- learn and practice treaty vocabulary in English, Wolastoqey and Mi’kmaw by articulating my current level of ability in the languages I am learning (Activity 2)
- identify stereotypes and inaccuracies in persuasive writing by using evidence to inform decisions (Activity 1)
These next three lessons are designed to help students understand what a treaty is and why there are still negotiations about their implementation. There are fewer choices in activities in the next three lessons because many of the concepts are essential to understanding the Treaty process. It is best if at least one of the activities is taught in each lesson.
His speech occupied about an hour and was delivered with much vehemence and earnestness and with such gestures of body and of arm as befit a good orator. And in conclusion, he flung into the canoe all his merchandise, which in those parts was worth more than three hundred pounds in cash, as though making him a present thereof in sign of the friendship which he wished to show to him.Marc Lescarbot about Messamet, a Sagamo from Port de Lahave, 1606
History of New France, 1968 p.324
It is important to revisit with students what treaty-making is all about.
A Treaty is:
- only signed by nations,
- has equal benefits and obligations on both sides,
- contains dispute resolution clauses,
- needs to be ratified by both parties,
- has the force of law for both parties,
- cannot be changed or terminated without agreement of both parties.
When reviewing treaties with the class it is important to consider and discuss these six elements.
When European wars spilled over into the colonies, both the French and the English bargained for the support of Indigenous peoples. After 1713, although France suffered defeat and had to give up a large part of its Atlantic possessions, it continued to support its French settlers and their Indigenous allies.
In an effort to establish a stable peace, British Governor Dummer, in Boston, invited the region’s Indigenous population to a meeting. Representatives from Indigenous groups came from present-day Maine, New Hampshire, New Brunswick and Nova Scotia (similar to the Wabanaki Confederacy). On December 15th, 1725, the British and the Indigenous representatives negotiated a “Peace and Friendship” treaty. Under the terms of this Treaty, the Indigenous groups agreed to “forbear All Acts of Hostility, Injuries and Discords towards all the Subjects of the Crown of Great Britain and not offer the least hurt, violence, or molestation of them in their persons or Estates.”
With this treaty, Governor Dummer intended to prevent conflict between British settlers and Indigenous peoples by establishing trade relations and by getting their consent for British colonization in the region. This treaty of 1725, between the British, Mi’kmaq and Wolastoqewiyik, was then ratified by many of the Mi’kmaw and Wolastoqey villages at Annapolis Royal in 1726 and is known as the Mascarene Treaty. It was the first of what are now known as Peace and Friendship Treaties with the British Crown in the Maritime Provinces.

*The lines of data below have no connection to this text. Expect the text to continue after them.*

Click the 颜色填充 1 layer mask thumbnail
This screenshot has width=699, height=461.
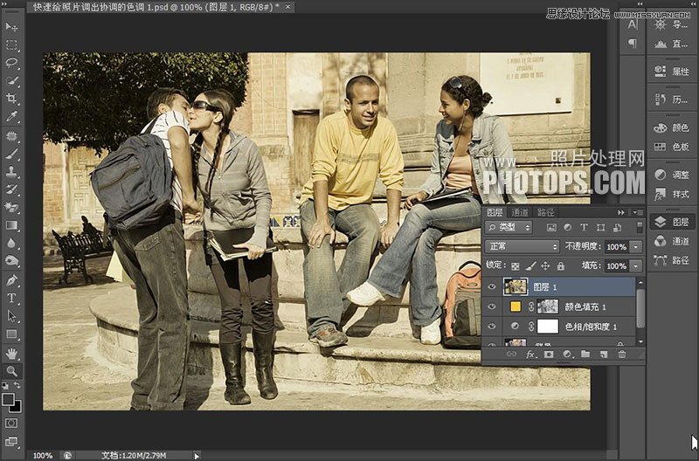point(547,306)
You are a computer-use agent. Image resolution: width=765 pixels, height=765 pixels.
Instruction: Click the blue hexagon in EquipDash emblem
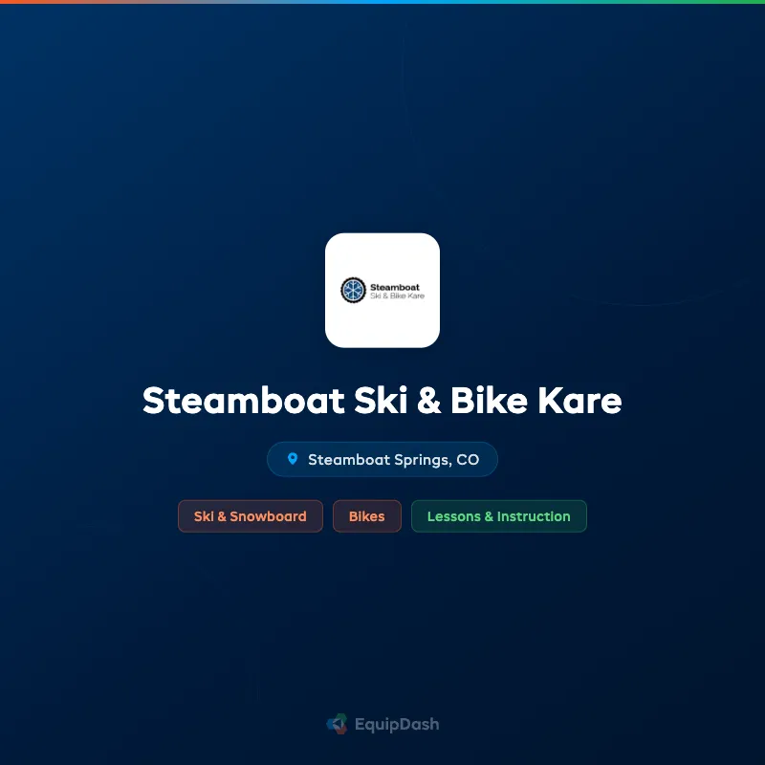click(331, 724)
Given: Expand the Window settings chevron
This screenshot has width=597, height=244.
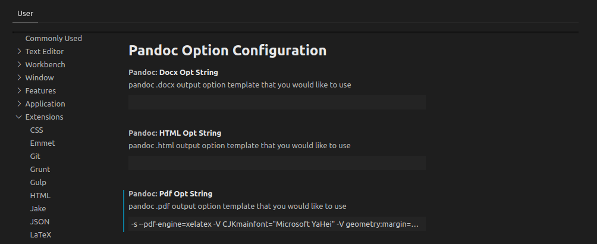Looking at the screenshot, I should (19, 77).
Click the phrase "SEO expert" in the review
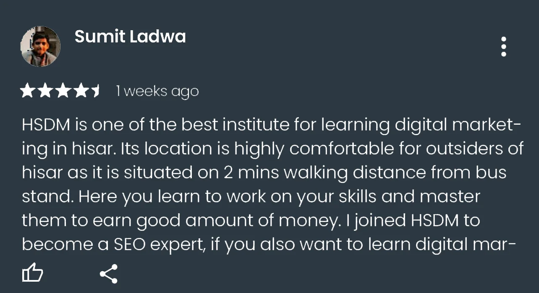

Activity 1 deals with this topic. An agreement based on these principles at Fort Howe (see next page) along the Saint John River is negotiated and the class must decide whether or not the circumstances and the agreement itself were fair to both parties.
After the first Peace and Friendship treaty of 1725, several more treaties were signed in the following years. These were all called Peace and Friendship Treaties and they all followed a similar pattern. Most experts on Mi’kmaw and Wolastoqey treaties would argue that there are eleven Maritime treaties in existence, but some say that there are as many as thirty Maritime treaties. The Covenant Chain of treaties signifies an on-going treaty relationship. Signing these treaties meant that at least two more generations of Indigenous people agreed to similar documents, giving Indigenous people the understanding that these treaties were forever. The British and groups from the Mi’kmaq, Wolastoqewiyik and Passamaquoddy nations concluded treaties between 1725 and 1779. Each time the terms re-affirmed peace and commercial relations. In these treaties, Indigenous peoples did not surrender rights to land or resources.
Activity 2 is based on the significance of treaty-making. It emphasizes that treaty-making is accepted by international law. Before you begin this activity, it is worth discussing with the students what a promise is and how if formalized and between two or more nations it can become a treaty. You might want to start this way:
- What is a promise? A promise is a pledge made between two people or groups.
- What is a treaty? A treaty promise takes the form of an agreement and is a pledge between nations or large groups of people.
- How is an agreement formed? It is written down and signed. Today, it often looks like a contract and is signed legally.
It is important to note that although these contracts were signed legally between nations of people, Indigenous people could not vote in Canadian elections until 1960.
A treaty is an agreement among nations. When it is signed, it becomes a document recognized by international law.
The Mi’kmaq Rights Initiative (www.mikmaqrights.com) explains treaties this way: “An Indian treaty is an exchange of promises between an Indian (Indigenous) group and the Crown, done with a certain level of formality. It usually takes the form of a written, signed document, but can include oral agreements.”
During the treaty-making period, translating among Mi’kmaq, Wolastoqewiyik, Passamaquoddy, and English was challenging. The Mi’kmaq, Passamaquoddy, and Wolastoqewiyik respected oral agreements amongst each other, yet they bonded agreements by making wampum belts to confirm the treaty.